Local government: Results of the 2007/08 audits.

This is our report on the 2007/08 audits of the local government sector. Most of these audits were of regional and territorial local authorities and their subsidiary entities.

This was the fourth year that all regional and territorial local authorities reported under the full requirements of the Local Government Act 2002 (the Act). It was the second year after the sector's adoption of the New Zealand equivalents to International Financial Reporting Standards (NZ IFRS). Under the Act, the Long-Term Council Community Plan (LTCCP) is now the basis of a local authority's annual financial and performance accountability to its community, and 2007/08 was the second year that each local authority reported against its audited 2006-16 LTCCP.

Purposes of this report

The purposes of this report are to:

  • tell Parliament and the local government sector about matters arising from carrying out our role as auditor of the sector;
  • describe some of the inquiries we undertook in the sector during the period;
  • highlight some matters and make some observations on various sectors such as ports and licensing trusts; and
  • summarise the findings from our performance audits and other work carried out during the year that affect local government.

Review of 2007/08

The 2007/08 year was the first year of the new triennium for local authorities following the October 2007 local body elections. By the end of 2008, the work associated with preparing the 2009-19 LTCCPs was dominating the sector. This was needed to enable local authorities to consult on and adopt their LTCCP by 30 June 2009. In these circumstances, it was important that local authorities had "cleared the decks" of their 2007/08 accountability obligations so they could focus on planning.

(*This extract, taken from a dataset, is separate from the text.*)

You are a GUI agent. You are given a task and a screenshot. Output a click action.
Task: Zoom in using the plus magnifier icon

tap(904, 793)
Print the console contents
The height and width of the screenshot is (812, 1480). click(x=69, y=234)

We are pleased to note that local authorities achieved this, and by Christmas 2008, all local authorities had adopted their audited annual reports. This included those outstanding annual reports from years before 2008 which had been a feature of our report on 2006/07.

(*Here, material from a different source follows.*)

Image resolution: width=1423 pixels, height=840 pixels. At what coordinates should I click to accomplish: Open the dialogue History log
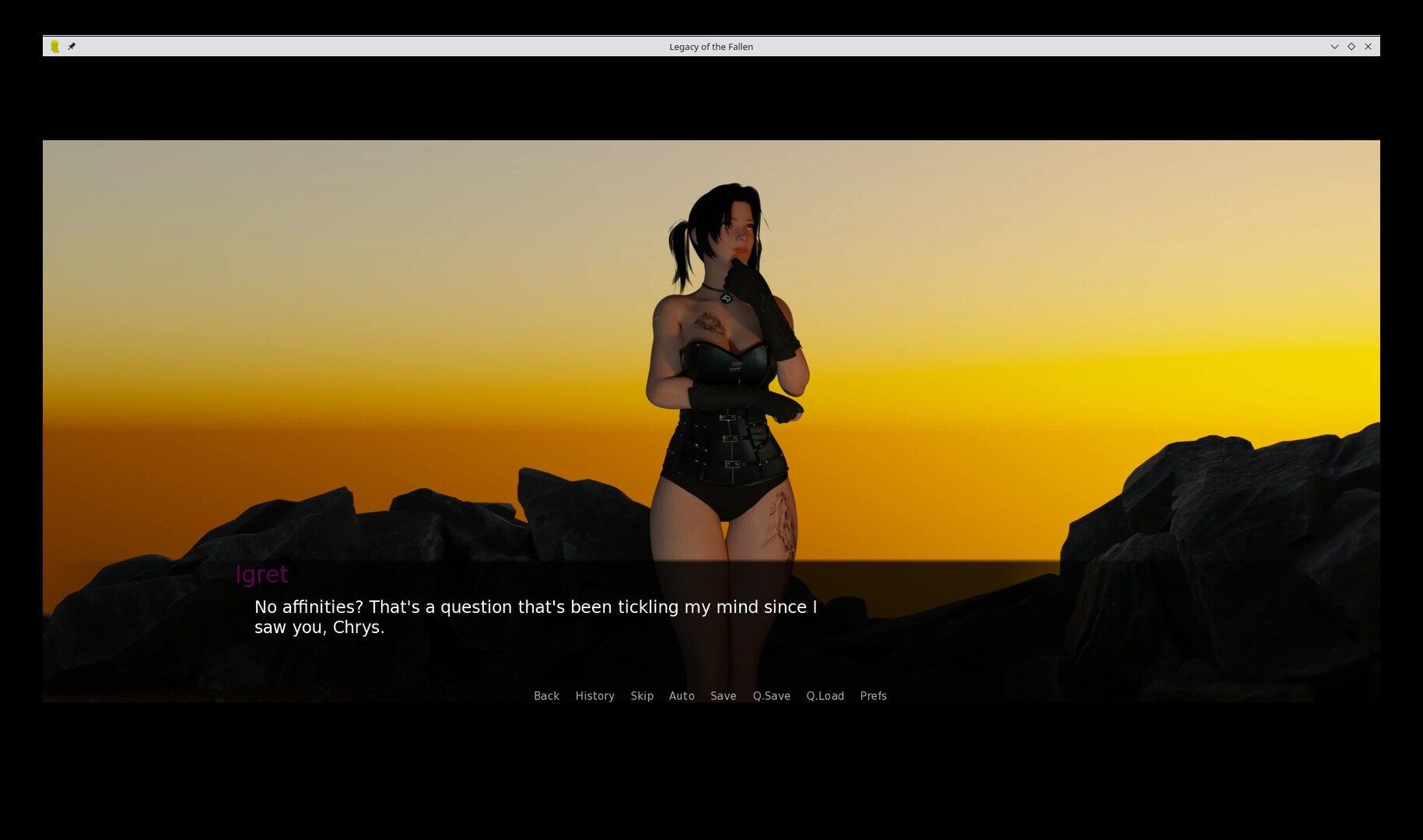594,696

Annual reports for 2007/08 again required local authorities and our audit teams to deal with reporting on a basis consistent with NZ IFRS. Timely reporting on an entity's financial results must be "a given" and again it was pleasing that NZ IFRS did not unduly affect reporting. However, we do not underestimate the effort needed to produce all the information required to comply with NZ IFRS. Unlike previous years, this report does not discuss NZ IFRS or its effect. A separate report to Parliament will deal with matters associated with NZ IFRS.

In this report we continue our practice of analysing the timeliness of local authority reporting. The adoption of the annual report within the statutory time frame is one aspect of accountability, but it is equally important for understandable information to be in the hands of the local community to whom a local authority is accountable. Although there has been an improvement in the timeliness of adopting annual reports, regrettably the sector has been less successful in the timely release of audited summaries of their financial statements to their communities.

We continue our annual review of how local authorities report on the effects of their activities on economic, social, cultural and environmental well-being of their communities, and we also consider the ongoing matter of leaky homes, with a focus on the those local authorities primarily affected by this matter.

Beyond 2007/08

The local body elections were held in October 2007, ushering in new councils across the country. A number of local authorities immediately sought to make decisions that they considered were aligned with the mandate given them by their communities through the elections. A number of these decisions were referred to us for inquiry and we chose to consider three high-profile decisions. We summarise the outcome of these inquiries in this report. Newly elected councils will inevitably face these situations again.

In 2008 we issued our good practice guide Procurement guidance for public entities. We are putting a greater focus on the public sector approach to procurement, including in the local government sector. Increasingly we will look to see how local authorities adopt and use the procurement principles set out in the guidance, and how they assure themselves that their procurement arrangements are effective and efficient. An overview of these principles is included in this report.

The financial year 2009/10 will be the first year in which annual reports are prepared on the basis of the new 2009-19 LTCCPs. The quality of the performance information included in annual reports is as important as the financial information. Accountability is only served when both elements of reporting are adequate. Part 11 of this report discusses the importance of performance information and notes our change of focus for the 2009/10 annual audit.

We complete this report by noting other guidance and performance audits relevant to the sector in the areas of regulation of liquor licensing and fees and charges.

We recommend this report to the local government sector for its consideration.


The local government sector has come through the 2007/08 financial year in reasonably good shape to face the challenges of the 2009-19 LTCCPs. However, as the sector moves forward, it is always useful for it to cast an eye back on what has happened. This report summarises the key issues that arose in 2007/08, comments on what has been achieved, and notes some issues for the sector to consider from here on.